__TASK PROMPT__.
Reproduce the records verbatim, from the line with "Click the grid display toggle icon" through the end of the records.

__THE DATA__.
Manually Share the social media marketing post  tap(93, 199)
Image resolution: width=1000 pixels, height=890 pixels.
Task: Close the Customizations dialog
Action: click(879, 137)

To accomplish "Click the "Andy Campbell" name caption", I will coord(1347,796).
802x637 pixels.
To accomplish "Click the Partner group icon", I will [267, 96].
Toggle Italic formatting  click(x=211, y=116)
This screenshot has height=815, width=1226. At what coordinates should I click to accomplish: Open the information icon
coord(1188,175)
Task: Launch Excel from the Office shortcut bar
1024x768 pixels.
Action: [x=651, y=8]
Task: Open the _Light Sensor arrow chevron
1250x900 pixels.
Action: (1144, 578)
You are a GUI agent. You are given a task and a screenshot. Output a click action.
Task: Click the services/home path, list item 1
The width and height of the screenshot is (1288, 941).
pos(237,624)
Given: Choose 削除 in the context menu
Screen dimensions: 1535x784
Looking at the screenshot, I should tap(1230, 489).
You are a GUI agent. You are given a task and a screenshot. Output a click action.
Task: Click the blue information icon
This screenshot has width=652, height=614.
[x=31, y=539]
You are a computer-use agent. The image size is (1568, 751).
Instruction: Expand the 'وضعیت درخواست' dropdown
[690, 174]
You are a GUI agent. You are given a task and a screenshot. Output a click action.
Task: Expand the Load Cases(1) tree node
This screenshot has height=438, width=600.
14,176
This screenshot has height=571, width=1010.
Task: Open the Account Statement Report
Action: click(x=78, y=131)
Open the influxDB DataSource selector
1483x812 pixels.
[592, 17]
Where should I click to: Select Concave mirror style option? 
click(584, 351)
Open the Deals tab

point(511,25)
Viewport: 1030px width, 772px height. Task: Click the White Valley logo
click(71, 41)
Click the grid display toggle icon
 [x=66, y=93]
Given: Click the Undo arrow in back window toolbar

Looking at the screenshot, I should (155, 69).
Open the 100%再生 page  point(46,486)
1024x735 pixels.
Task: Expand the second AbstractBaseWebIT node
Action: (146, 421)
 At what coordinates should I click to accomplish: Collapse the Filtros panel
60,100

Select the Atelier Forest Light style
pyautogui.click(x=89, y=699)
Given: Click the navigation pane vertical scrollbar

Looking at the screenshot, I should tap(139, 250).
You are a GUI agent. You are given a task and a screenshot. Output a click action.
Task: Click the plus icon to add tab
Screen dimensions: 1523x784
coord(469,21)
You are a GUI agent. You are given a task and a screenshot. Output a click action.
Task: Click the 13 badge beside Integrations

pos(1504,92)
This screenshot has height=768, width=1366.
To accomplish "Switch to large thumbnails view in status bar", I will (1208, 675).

__REPLY__.
Click the grid display toggle icon
 [x=66, y=93]
Given: Click the Undo arrow in back window toolbar

Looking at the screenshot, I should (155, 69).
Open the 100%再生 page  point(46,486)
1024x735 pixels.
Task: Expand the second AbstractBaseWebIT node
Action: (146, 421)
 At what coordinates should I click to accomplish: Collapse the Filtros panel
60,100

Select the Atelier Forest Light style
pyautogui.click(x=89, y=699)
Given: Click the navigation pane vertical scrollbar

Looking at the screenshot, I should tap(139, 250).
You are a GUI agent. You are given a task and a screenshot. Output a click action.
Task: Click the plus icon to add tab
Screen dimensions: 1523x784
coord(469,21)
You are a GUI agent. You are given a task and a screenshot. Output a click action.
Task: Click the 13 badge beside Integrations

pos(1504,92)
This screenshot has height=768, width=1366.
To accomplish "Switch to large thumbnails view in status bar", I will (1208, 675).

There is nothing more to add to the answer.